Reducing Scope 2 emissions is important for two reasons.

First, they often make up a large portion of a company's total carbon footprint. In fact, according to the World Resources Institute, Scope 2 emissions account for about 60 percent of total emissions for the average company.

Second, Scope 2 emissions are generally considered to be more controllable than Scope 1 emissions. Businesses have more control over the type and source of purchased energy over emissions their facilities generate.

Scope 1 and Scope 3 Emissions

Scope 1 emissions occur from sources an organization owns or controls. Buildings, equipment, and vehicles fall under Scope 1.

Scope 3 emissions come from assets a company does not own but still indirectly impacts. They are considered downstream emissions and include waste disposal, business travel, and transportation of goods.

Conclusion

Scope 2 emissions are indirect carbon emissions from generating electricity, heat, or steam that an organization purchases from a third party.

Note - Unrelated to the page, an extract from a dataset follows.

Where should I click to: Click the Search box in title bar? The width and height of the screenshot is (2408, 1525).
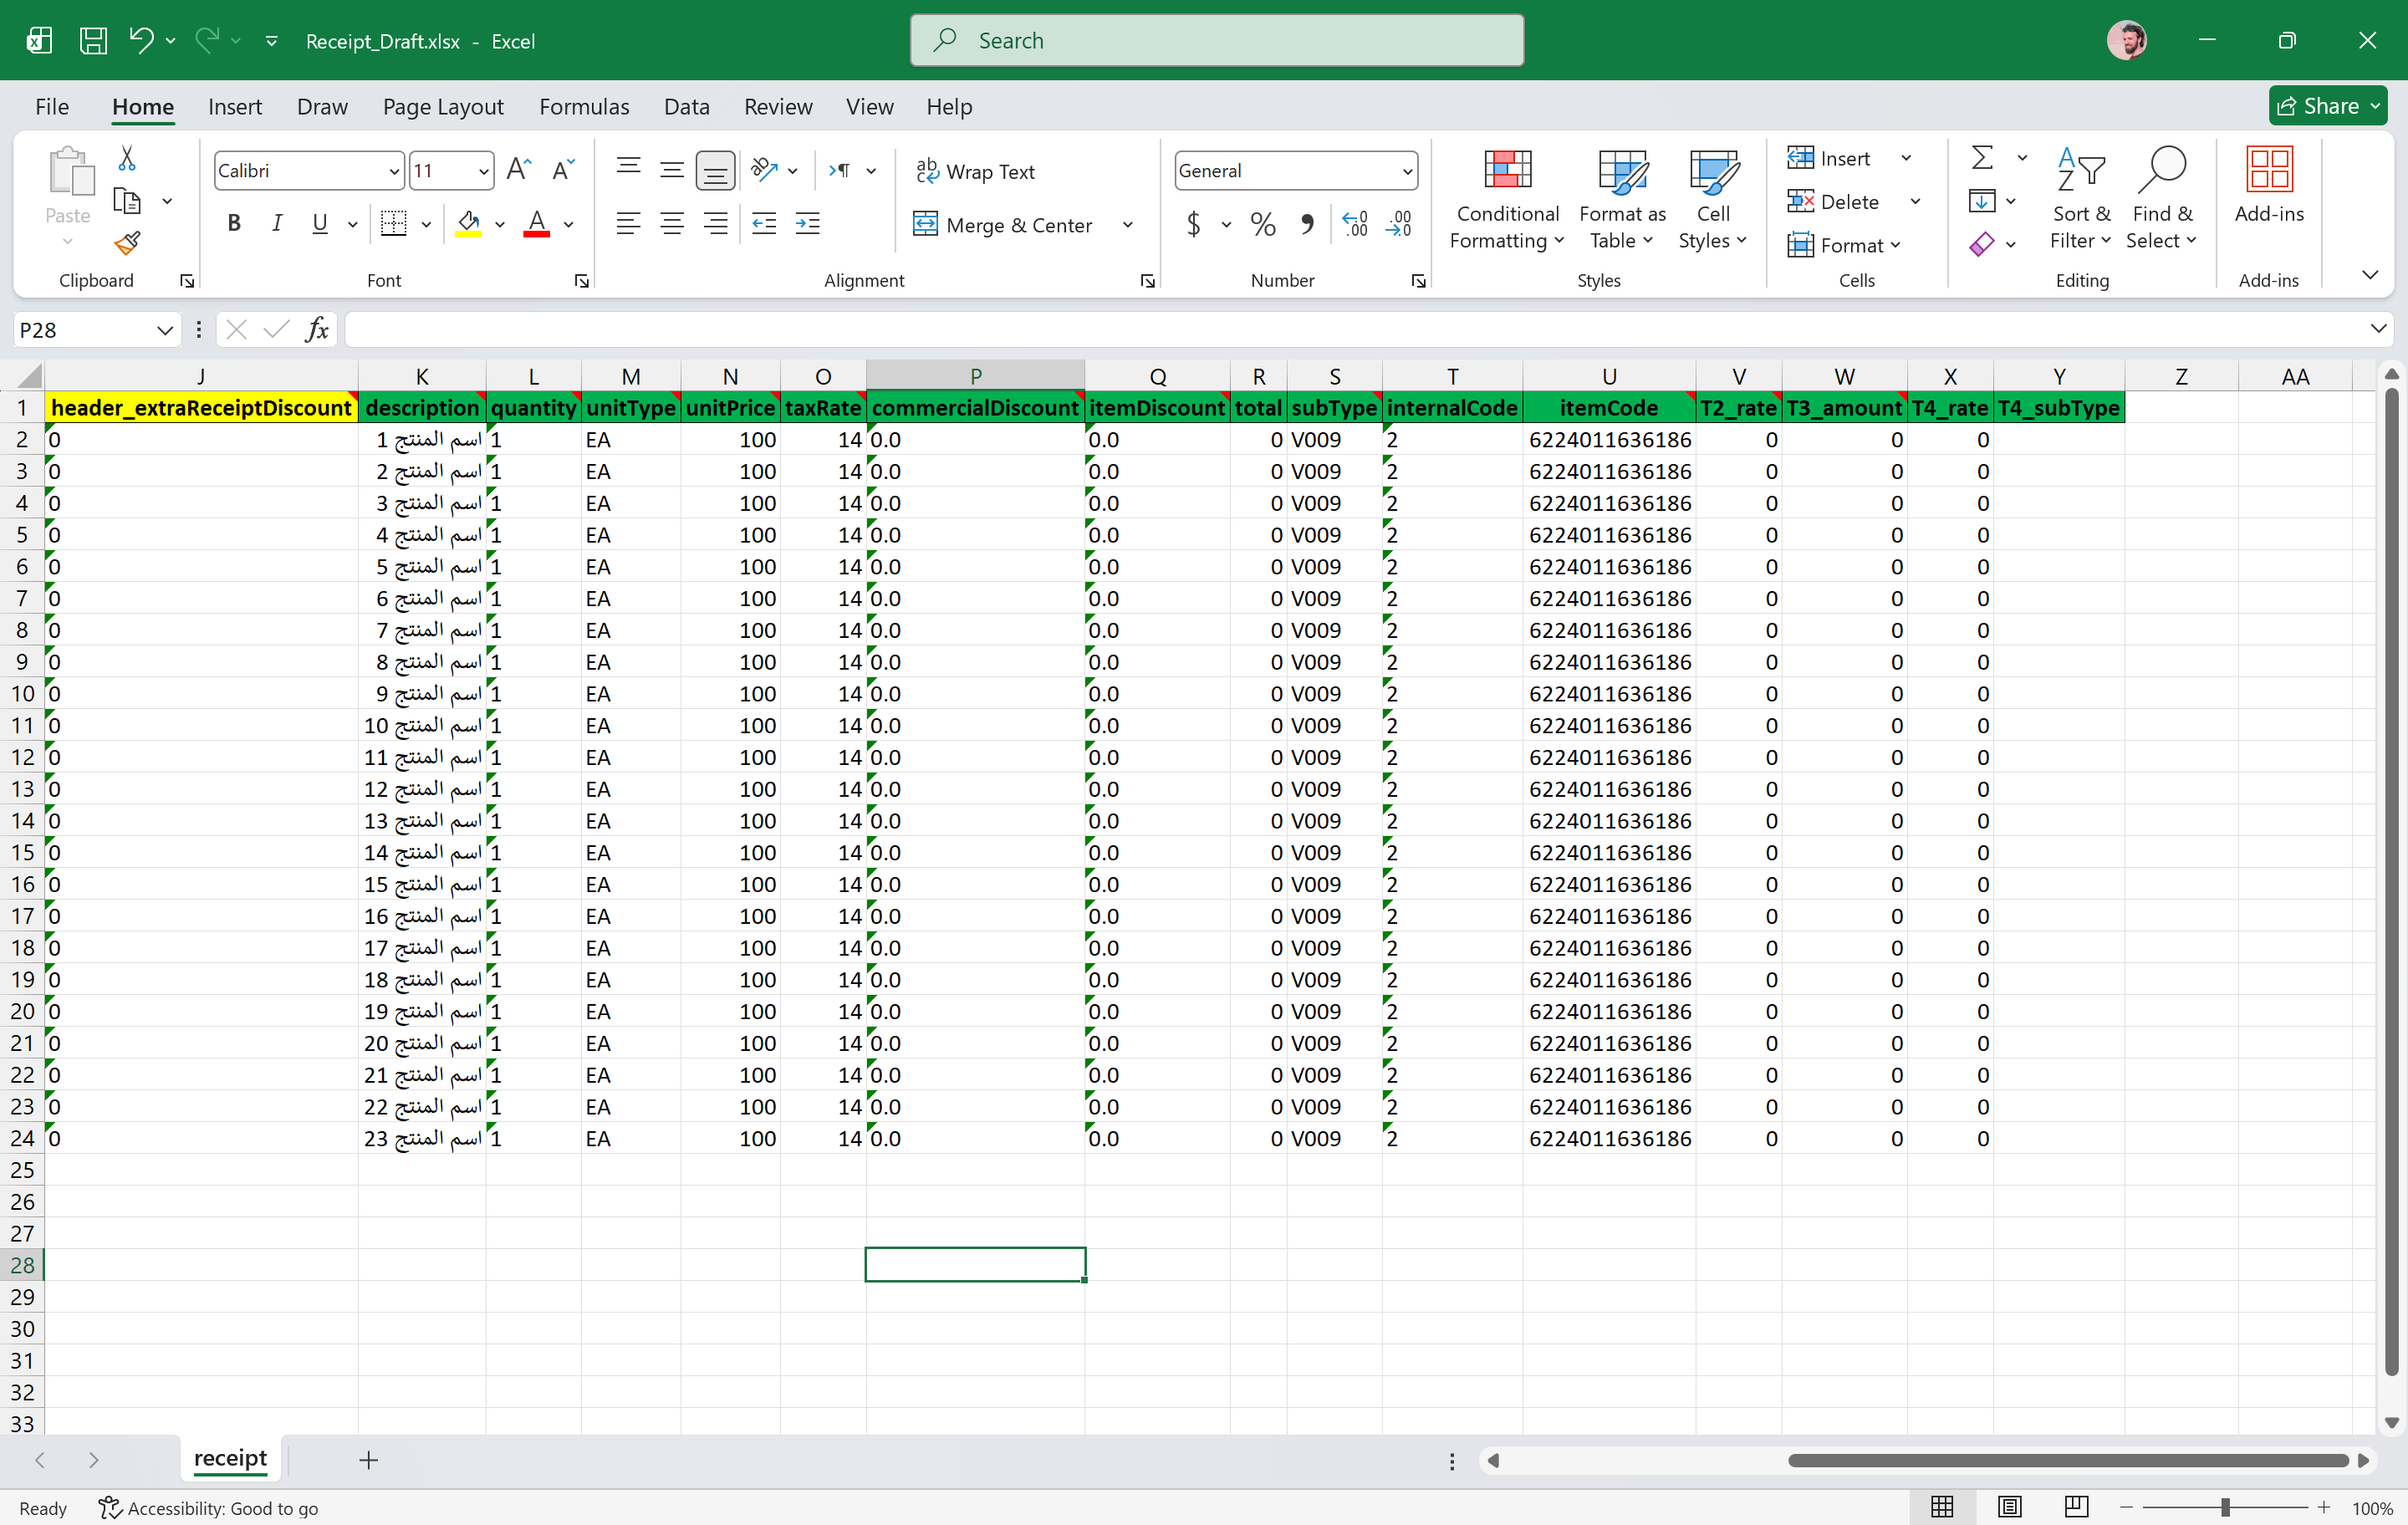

Reducing Scope 2 emissions is important for businesses to offset their carbon footprints.

By understanding what they are and how they are calculated, businesses can make more informed decisions about the energy they purchase and its environmental impact.

FAQs

1. What is a Scope 2 emission?

A Scope 2 emission is an indirect Greenhouse Gas (GHG) released from the energy a company has purchased for their business to operate. 

2. How are Scope 2 emissions calculated?

Scope 2 emissions are calculated by estimating the emissions from electricity generation at the specific location where the business uses it.

3. Why are Scope 2 emissions important?

Scope 2 emissions often comprise a large portion of a company's total carbon footprint, and Scope 2 emissions are generally considered more controllable than Scope 1 emissions.

4. What are the two main categories of Scope 2 emissions?

The two main categories of Scope 2 emissions are market-based and location-based.

5. What is a market-based Scope 2 emission?

A market-based Scope 2 emission occurs when businesses purchase energy from the electricity grid. The carbon dioxide (CO2) emissions associated with this energy are then "bundled" and attributed to the company.

5. What is a location-based Scope 2 emission?

A location-based Scope 2 emission is calculated by estimating the emissions from electricity generation at the specific location where the business uses it.